Work instruction> Exact output of all the records is required.

(Saved data entries)
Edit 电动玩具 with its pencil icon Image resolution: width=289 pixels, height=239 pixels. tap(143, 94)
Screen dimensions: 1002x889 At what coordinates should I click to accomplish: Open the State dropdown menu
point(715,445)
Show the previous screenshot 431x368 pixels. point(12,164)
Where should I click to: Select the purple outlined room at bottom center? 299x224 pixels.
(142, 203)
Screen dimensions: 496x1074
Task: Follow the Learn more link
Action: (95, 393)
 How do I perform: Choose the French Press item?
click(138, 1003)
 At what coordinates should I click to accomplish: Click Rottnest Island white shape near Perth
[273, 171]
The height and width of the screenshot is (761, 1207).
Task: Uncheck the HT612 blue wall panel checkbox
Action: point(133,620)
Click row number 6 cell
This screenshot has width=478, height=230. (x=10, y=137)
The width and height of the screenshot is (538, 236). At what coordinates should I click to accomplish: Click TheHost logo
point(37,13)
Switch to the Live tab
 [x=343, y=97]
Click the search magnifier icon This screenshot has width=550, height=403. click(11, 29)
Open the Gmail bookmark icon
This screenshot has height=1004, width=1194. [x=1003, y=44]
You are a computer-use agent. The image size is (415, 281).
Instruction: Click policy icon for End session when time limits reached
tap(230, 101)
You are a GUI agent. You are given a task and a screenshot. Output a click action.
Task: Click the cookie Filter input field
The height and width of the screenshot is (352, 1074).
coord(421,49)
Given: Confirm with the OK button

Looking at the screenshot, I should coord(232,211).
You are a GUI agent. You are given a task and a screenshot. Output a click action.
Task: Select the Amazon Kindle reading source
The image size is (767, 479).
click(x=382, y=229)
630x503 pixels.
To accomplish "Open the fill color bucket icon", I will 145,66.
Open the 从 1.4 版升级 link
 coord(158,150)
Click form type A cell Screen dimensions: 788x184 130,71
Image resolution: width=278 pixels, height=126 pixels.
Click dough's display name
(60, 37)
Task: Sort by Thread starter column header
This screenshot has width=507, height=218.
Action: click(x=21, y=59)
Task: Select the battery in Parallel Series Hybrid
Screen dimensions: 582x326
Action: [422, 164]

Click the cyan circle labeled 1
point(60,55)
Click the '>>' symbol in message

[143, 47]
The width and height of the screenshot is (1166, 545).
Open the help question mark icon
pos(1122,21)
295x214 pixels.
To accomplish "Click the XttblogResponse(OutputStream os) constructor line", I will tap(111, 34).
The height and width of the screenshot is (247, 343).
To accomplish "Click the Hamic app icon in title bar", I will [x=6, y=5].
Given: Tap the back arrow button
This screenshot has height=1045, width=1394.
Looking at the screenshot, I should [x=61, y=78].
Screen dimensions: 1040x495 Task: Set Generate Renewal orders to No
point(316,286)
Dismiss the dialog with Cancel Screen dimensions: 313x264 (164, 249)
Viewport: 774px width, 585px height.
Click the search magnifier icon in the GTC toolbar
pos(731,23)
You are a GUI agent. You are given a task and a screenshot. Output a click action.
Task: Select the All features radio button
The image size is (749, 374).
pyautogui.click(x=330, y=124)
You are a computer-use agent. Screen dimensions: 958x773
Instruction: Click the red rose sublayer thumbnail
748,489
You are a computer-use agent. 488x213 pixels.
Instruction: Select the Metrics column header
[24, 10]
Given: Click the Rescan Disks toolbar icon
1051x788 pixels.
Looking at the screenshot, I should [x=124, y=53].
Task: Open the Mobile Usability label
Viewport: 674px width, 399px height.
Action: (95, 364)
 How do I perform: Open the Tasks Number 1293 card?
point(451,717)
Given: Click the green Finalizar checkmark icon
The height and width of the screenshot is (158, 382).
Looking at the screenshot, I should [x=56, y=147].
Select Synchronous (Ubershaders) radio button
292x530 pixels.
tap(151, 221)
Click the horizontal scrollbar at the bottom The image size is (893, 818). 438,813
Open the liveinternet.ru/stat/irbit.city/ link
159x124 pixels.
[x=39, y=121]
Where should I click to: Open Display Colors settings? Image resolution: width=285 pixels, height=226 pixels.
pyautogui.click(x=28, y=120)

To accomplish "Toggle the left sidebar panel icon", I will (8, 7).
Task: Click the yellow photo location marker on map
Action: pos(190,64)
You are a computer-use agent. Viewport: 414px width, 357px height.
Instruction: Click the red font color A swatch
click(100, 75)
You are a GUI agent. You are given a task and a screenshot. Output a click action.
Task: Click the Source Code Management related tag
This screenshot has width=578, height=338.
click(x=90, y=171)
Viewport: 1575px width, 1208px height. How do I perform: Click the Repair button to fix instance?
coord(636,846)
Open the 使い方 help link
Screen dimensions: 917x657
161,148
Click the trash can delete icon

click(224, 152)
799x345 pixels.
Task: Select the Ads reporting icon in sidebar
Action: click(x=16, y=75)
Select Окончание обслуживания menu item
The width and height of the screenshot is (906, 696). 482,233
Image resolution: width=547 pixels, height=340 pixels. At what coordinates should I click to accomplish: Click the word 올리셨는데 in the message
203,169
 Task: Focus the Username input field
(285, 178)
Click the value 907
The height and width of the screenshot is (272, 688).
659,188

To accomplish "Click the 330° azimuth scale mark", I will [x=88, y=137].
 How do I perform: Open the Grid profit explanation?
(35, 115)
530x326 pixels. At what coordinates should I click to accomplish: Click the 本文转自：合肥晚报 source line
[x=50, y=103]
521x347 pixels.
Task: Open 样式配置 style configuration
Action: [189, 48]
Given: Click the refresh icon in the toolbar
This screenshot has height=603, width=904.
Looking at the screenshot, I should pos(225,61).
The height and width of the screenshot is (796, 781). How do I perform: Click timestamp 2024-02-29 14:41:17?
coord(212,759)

Your response>
Edit 电动玩具 with its pencil icon Image resolution: width=289 pixels, height=239 pixels. tap(143, 94)
Screen dimensions: 1002x889 At what coordinates should I click to accomplish: Open the State dropdown menu
point(715,445)
Show the previous screenshot 431x368 pixels. point(12,164)
Where should I click to: Select the purple outlined room at bottom center? 299x224 pixels.
(142, 203)
Screen dimensions: 496x1074
Task: Follow the Learn more link
Action: (95, 393)
 How do I perform: Choose the French Press item?
click(138, 1003)
 At what coordinates should I click to accomplish: Click Rottnest Island white shape near Perth
[273, 171]
The height and width of the screenshot is (761, 1207).
Task: Uncheck the HT612 blue wall panel checkbox
Action: point(133,620)
Click row number 6 cell
This screenshot has width=478, height=230. (x=10, y=137)
The width and height of the screenshot is (538, 236). At what coordinates should I click to accomplish: Click TheHost logo
point(37,13)
Switch to the Live tab
 [x=343, y=97]
Click the search magnifier icon This screenshot has width=550, height=403. click(11, 29)
Open the Gmail bookmark icon
This screenshot has height=1004, width=1194. [x=1003, y=44]
You are a computer-use agent. The image size is (415, 281).
Instruction: Click policy icon for End session when time limits reached
tap(230, 101)
You are a GUI agent. You are given a task and a screenshot. Output a click action.
Task: Click the cookie Filter input field
The height and width of the screenshot is (352, 1074).
coord(421,49)
Given: Confirm with the OK button

Looking at the screenshot, I should coord(232,211).
You are a GUI agent. You are given a task and a screenshot. Output a click action.
Task: Select the Amazon Kindle reading source
The image size is (767, 479).
click(x=382, y=229)
630x503 pixels.
To accomplish "Open the fill color bucket icon", I will 145,66.
Open the 从 1.4 版升级 link
 coord(158,150)
Click form type A cell Screen dimensions: 788x184 130,71
Image resolution: width=278 pixels, height=126 pixels.
Click dough's display name
(60, 37)
Task: Sort by Thread starter column header
This screenshot has width=507, height=218.
Action: click(x=21, y=59)
Task: Select the battery in Parallel Series Hybrid
Screen dimensions: 582x326
Action: [422, 164]

Click the cyan circle labeled 1
point(60,55)
Click the '>>' symbol in message

[143, 47]
The width and height of the screenshot is (1166, 545).
Open the help question mark icon
pos(1122,21)
295x214 pixels.
To accomplish "Click the XttblogResponse(OutputStream os) constructor line", I will tap(111, 34).
The height and width of the screenshot is (247, 343).
To accomplish "Click the Hamic app icon in title bar", I will [x=6, y=5].
Given: Tap the back arrow button
This screenshot has height=1045, width=1394.
Looking at the screenshot, I should [x=61, y=78].
Screen dimensions: 1040x495 Task: Set Generate Renewal orders to No
point(316,286)
Dismiss the dialog with Cancel Screen dimensions: 313x264 (164, 249)
Viewport: 774px width, 585px height.
Click the search magnifier icon in the GTC toolbar
pos(731,23)
You are a GUI agent. You are given a task and a screenshot. Output a click action.
Task: Select the All features radio button
The image size is (749, 374).
pyautogui.click(x=330, y=124)
You are a computer-use agent. Screen dimensions: 958x773
Instruction: Click the red rose sublayer thumbnail
748,489
You are a computer-use agent. 488x213 pixels.
Instruction: Select the Metrics column header
[24, 10]
Given: Click the Rescan Disks toolbar icon
1051x788 pixels.
Looking at the screenshot, I should [x=124, y=53].
Task: Open the Mobile Usability label
Viewport: 674px width, 399px height.
Action: (95, 364)
 How do I perform: Open the Tasks Number 1293 card?
point(451,717)
Given: Click the green Finalizar checkmark icon
The height and width of the screenshot is (158, 382).
Looking at the screenshot, I should [x=56, y=147].
Select Synchronous (Ubershaders) radio button
292x530 pixels.
tap(151, 221)
Click the horizontal scrollbar at the bottom The image size is (893, 818). 438,813
Open the liveinternet.ru/stat/irbit.city/ link
159x124 pixels.
[x=39, y=121]
Where should I click to: Open Display Colors settings? Image resolution: width=285 pixels, height=226 pixels.
pyautogui.click(x=28, y=120)

To accomplish "Toggle the left sidebar panel icon", I will (8, 7).
Task: Click the yellow photo location marker on map
Action: pos(190,64)
You are a computer-use agent. Viewport: 414px width, 357px height.
Instruction: Click the red font color A swatch
click(100, 75)
You are a GUI agent. You are given a task and a screenshot. Output a click action.
Task: Click the Source Code Management related tag
This screenshot has width=578, height=338.
click(x=90, y=171)
Viewport: 1575px width, 1208px height. How do I perform: Click the Repair button to fix instance?
coord(636,846)
Open the 使い方 help link
Screen dimensions: 917x657
161,148
Click the trash can delete icon

click(224, 152)
799x345 pixels.
Task: Select the Ads reporting icon in sidebar
Action: click(x=16, y=75)
Select Окончание обслуживания menu item
The width and height of the screenshot is (906, 696). 482,233
Image resolution: width=547 pixels, height=340 pixels. At what coordinates should I click to accomplish: Click the word 올리셨는데 in the message
203,169
 Task: Focus the Username input field
(285, 178)
Click the value 907
The height and width of the screenshot is (272, 688).
659,188

To accomplish "Click the 330° azimuth scale mark", I will [x=88, y=137].
 How do I perform: Open the Grid profit explanation?
(35, 115)
530x326 pixels. At what coordinates should I click to accomplish: Click the 本文转自：合肥晚报 source line
[x=50, y=103]
521x347 pixels.
Task: Open 样式配置 style configuration
Action: [189, 48]
Given: Click the refresh icon in the toolbar
This screenshot has height=603, width=904.
Looking at the screenshot, I should pos(225,61).
The height and width of the screenshot is (796, 781). How do I perform: Click timestamp 2024-02-29 14:41:17?
coord(212,759)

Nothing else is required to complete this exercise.